UAE sentences Jamal Khashoggi’s US lawyer to three years in prison
US lawyer Asim Ghafoor, the former lawyer of murdered journalist Jamal Khashoggi, was sentenced to three years in prison by a UAE court.
US President Joe Biden's trip to the Middle East was marred by further controversy after it was revealed that a US lawyer who had previously represented murdered journalist Jamal Khashoggi had been detained in the UAE.
Asim Ghafoor, a US citizen, was detained at Dubai airport on Thursday while traveling to Istanbul for a family wedding and was held on charges related to an in absentia money laundering conviction.
According to reports, Ghafoor had no prior knowledge of any such conviction.
The attorney was sentenced to three years in prison, according to UAE state media on Saturday.
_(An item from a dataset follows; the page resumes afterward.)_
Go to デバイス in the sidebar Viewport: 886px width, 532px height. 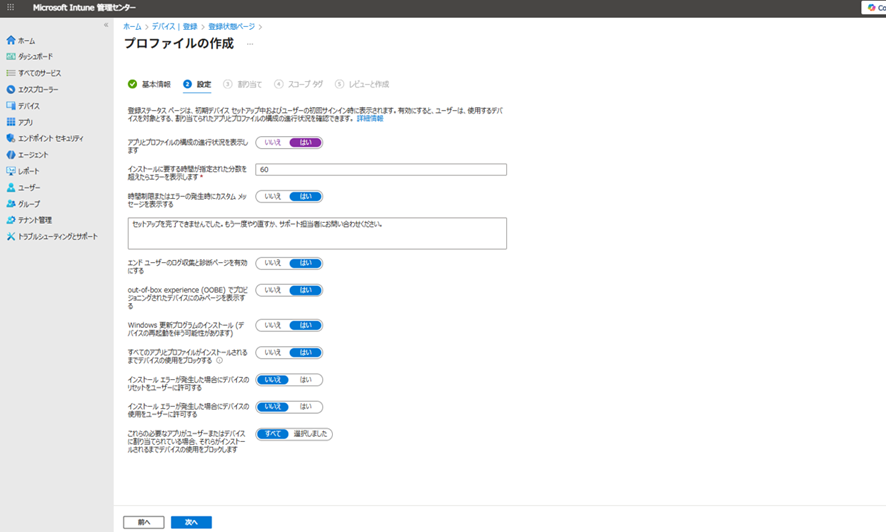click(29, 106)
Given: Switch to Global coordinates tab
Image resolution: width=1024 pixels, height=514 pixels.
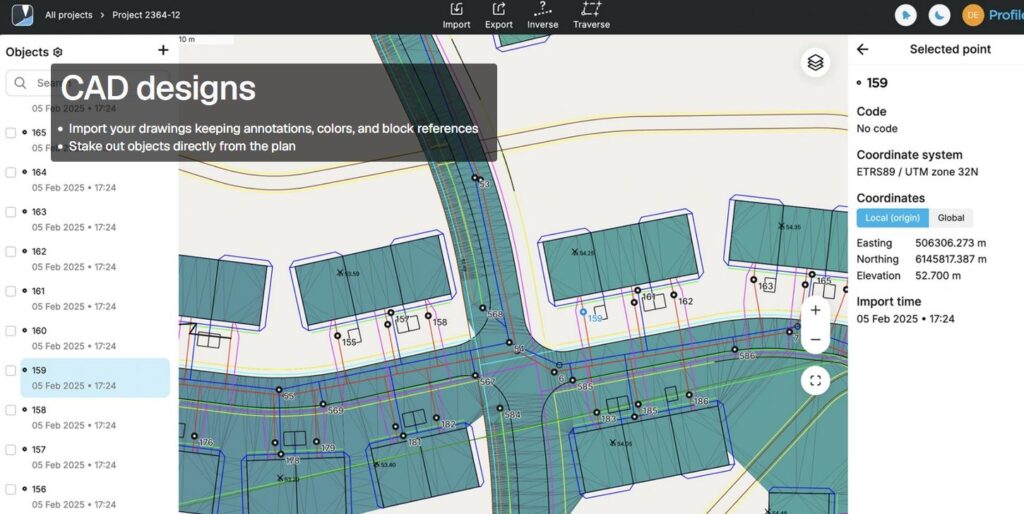Looking at the screenshot, I should [950, 218].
US President Joe Biden met with UAE President Sheikh Mohammed bin Zayed Al Nahyan on Saturday and invited him to visit the US before the end of 2022.
He was one of several Arab leaders Biden met with in Saudi Arabia before departing on Saturday.
However, there were no reports whatsoever that Biden brought up the issue of Ghafoor during his meetings with any of the relevant officials, despite him being a US citizen.
Not only that, but shocking details have also emerged about Friday's provocative meeting with Saudi Crown Prince Mohammed bin Salman, whom the US intelligence declared responsible for Khashoggi's murder.
According to two Saudi officials familiar with the matter, in a closed-door meeting, bin Salman was not having it when fingers were being pointed at him and his Kingdom regarding the murder of his dissident. The situation resembled a personal "but you!" back-and-forth between Biden and the Crown Prince. Bringing up the murder of Jamal Khashoggi, bin Salman bit back by pointing out Washington's weak response to human rights issues, including the abuse of prisoners in Abu Ghraib, Iraq, and the recent assassination of Palestinian reporter Shireen Abu Akleh.
Bin Salman argued that the US cannot impose its values on Saudi Arabia, pointing to Washington's failed adventures in Afghanistan and Iraq.